• _What this task involves_:
Of the lines below, copy those that hold the word "resolution".

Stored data
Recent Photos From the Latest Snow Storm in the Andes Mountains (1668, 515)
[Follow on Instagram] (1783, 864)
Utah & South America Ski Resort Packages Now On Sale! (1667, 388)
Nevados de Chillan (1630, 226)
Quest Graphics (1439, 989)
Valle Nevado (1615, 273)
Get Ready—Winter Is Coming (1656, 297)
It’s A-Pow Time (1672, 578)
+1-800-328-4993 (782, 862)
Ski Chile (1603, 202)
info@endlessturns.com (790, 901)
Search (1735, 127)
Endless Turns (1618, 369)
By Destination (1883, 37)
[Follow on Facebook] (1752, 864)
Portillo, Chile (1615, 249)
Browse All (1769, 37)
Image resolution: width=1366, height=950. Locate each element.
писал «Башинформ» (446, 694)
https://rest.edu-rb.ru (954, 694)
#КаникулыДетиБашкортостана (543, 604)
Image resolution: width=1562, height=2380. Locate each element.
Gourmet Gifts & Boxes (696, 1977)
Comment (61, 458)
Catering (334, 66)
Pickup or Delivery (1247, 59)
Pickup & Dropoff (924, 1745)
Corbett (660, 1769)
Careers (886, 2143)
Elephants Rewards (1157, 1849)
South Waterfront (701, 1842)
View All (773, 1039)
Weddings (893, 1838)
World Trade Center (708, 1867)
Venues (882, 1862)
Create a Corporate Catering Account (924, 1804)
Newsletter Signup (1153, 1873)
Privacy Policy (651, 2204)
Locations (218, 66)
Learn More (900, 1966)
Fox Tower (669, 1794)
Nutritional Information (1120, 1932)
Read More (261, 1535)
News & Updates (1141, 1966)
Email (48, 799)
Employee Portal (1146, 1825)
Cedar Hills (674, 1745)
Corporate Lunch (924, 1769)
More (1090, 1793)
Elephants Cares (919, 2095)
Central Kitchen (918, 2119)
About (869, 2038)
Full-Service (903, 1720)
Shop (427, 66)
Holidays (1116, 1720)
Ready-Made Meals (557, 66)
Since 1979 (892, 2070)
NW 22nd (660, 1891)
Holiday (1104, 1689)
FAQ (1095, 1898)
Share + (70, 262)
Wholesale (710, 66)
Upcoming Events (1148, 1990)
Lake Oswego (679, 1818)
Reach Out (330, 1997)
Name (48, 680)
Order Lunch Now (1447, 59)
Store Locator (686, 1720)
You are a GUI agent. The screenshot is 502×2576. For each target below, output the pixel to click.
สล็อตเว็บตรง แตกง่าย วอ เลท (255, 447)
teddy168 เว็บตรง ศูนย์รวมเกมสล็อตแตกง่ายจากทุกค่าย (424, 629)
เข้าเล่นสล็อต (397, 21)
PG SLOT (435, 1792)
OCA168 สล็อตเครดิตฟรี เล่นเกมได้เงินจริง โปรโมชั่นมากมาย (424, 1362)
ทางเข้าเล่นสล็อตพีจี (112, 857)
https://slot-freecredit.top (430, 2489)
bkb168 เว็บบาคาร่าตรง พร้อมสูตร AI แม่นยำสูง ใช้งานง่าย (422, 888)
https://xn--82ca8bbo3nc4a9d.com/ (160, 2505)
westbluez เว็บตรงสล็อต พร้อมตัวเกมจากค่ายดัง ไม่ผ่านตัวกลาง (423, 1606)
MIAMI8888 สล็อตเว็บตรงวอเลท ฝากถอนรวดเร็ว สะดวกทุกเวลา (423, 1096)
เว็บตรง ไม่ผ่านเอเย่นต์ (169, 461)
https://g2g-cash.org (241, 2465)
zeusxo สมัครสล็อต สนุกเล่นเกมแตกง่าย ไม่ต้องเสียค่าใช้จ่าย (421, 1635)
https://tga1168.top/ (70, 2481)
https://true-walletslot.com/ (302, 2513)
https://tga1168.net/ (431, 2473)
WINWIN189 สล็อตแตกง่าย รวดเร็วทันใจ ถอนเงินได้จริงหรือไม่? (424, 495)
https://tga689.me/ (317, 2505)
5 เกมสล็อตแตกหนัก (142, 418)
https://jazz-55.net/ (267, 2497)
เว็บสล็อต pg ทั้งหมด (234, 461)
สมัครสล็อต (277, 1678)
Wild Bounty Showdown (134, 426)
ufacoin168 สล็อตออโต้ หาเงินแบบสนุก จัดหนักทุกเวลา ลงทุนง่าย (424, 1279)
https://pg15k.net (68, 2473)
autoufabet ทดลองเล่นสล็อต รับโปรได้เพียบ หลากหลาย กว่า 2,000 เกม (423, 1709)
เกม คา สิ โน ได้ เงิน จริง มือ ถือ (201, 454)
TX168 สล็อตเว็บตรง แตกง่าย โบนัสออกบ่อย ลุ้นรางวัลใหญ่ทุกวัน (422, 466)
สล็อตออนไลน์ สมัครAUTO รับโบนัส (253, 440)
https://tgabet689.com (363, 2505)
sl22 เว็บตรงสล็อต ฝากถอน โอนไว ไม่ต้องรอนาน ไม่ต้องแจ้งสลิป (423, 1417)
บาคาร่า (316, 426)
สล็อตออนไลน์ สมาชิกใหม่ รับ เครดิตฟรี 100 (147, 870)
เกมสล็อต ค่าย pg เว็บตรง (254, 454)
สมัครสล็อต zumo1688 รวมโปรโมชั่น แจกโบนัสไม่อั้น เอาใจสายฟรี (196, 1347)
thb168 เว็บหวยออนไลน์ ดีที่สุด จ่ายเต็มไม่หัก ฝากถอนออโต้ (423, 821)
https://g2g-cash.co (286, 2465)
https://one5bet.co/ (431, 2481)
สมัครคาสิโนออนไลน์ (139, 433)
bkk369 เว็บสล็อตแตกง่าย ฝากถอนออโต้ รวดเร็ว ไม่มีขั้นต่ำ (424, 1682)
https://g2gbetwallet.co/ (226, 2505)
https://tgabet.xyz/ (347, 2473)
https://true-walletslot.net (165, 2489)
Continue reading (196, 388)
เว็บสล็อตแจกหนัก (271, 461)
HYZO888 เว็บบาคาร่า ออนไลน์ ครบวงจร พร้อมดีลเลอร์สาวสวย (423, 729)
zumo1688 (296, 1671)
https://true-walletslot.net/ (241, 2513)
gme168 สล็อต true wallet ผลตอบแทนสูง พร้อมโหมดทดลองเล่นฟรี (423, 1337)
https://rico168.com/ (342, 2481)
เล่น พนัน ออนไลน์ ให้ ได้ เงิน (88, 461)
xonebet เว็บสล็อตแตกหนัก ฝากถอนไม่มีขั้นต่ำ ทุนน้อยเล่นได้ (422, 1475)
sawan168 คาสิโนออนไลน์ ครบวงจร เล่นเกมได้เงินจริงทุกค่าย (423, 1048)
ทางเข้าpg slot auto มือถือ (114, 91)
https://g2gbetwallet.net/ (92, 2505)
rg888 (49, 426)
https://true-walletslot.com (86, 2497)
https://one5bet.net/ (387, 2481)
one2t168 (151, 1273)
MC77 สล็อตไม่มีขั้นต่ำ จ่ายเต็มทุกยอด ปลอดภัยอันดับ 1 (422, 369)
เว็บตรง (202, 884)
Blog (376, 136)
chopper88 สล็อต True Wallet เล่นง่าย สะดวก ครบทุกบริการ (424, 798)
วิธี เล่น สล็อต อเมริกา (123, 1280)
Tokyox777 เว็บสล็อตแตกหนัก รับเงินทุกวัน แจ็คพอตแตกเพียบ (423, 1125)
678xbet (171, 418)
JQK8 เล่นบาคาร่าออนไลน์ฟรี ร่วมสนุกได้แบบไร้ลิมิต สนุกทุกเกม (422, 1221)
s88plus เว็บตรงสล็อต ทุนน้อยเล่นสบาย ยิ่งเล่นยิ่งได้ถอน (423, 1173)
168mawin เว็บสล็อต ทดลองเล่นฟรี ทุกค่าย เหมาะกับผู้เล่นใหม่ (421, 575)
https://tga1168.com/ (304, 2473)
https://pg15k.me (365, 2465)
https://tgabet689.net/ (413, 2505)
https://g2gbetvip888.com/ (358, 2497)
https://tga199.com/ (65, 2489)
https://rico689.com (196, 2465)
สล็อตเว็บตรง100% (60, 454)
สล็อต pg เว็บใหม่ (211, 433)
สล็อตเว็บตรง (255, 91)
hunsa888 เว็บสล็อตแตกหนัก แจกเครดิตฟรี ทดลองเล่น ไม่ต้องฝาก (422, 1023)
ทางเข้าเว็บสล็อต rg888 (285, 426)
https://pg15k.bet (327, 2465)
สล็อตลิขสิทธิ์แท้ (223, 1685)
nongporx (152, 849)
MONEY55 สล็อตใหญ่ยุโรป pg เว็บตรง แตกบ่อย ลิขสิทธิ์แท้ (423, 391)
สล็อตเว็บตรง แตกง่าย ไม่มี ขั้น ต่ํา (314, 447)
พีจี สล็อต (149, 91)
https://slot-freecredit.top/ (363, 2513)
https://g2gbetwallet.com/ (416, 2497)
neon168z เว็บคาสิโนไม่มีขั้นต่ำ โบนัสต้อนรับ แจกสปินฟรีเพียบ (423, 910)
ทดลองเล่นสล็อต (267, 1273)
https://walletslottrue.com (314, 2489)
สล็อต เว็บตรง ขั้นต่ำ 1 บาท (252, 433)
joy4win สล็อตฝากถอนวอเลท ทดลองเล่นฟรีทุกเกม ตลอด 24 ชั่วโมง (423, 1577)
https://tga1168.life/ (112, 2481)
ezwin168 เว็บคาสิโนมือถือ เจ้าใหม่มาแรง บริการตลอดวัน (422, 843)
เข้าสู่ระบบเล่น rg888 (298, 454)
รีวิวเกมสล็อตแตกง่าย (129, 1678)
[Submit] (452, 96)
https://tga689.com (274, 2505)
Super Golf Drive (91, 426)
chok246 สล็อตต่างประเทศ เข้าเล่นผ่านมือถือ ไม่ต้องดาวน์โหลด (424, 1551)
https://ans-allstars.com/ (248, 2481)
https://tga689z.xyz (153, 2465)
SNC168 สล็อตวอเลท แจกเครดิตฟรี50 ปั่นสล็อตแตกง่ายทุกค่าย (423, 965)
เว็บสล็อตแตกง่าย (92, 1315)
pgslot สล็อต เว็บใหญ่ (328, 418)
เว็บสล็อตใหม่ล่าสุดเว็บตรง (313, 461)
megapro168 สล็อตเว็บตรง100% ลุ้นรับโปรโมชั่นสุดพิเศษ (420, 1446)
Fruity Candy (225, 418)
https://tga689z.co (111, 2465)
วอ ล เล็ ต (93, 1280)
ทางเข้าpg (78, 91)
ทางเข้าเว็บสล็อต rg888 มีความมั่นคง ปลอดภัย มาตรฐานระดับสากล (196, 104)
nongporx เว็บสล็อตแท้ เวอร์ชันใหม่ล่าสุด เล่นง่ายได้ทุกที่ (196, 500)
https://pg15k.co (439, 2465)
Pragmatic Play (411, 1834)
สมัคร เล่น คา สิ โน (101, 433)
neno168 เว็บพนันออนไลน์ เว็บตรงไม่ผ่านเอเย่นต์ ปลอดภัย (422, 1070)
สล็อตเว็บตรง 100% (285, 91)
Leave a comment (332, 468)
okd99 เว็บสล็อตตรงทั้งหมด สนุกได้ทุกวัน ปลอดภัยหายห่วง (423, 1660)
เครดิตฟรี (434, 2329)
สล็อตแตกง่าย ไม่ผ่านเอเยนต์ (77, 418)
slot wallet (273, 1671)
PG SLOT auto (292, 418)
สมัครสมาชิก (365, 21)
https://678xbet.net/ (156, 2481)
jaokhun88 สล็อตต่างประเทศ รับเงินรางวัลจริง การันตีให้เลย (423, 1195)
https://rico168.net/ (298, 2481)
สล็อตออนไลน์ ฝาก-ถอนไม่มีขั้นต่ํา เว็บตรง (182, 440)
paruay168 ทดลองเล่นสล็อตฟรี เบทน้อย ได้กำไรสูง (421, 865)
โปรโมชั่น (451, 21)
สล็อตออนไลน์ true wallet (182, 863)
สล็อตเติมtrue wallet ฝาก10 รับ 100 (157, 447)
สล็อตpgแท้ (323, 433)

• _Response_:
Image resolution: width=1366, height=950. Locate each element.
Image resolution: width=1562, height=2380. Locate each element.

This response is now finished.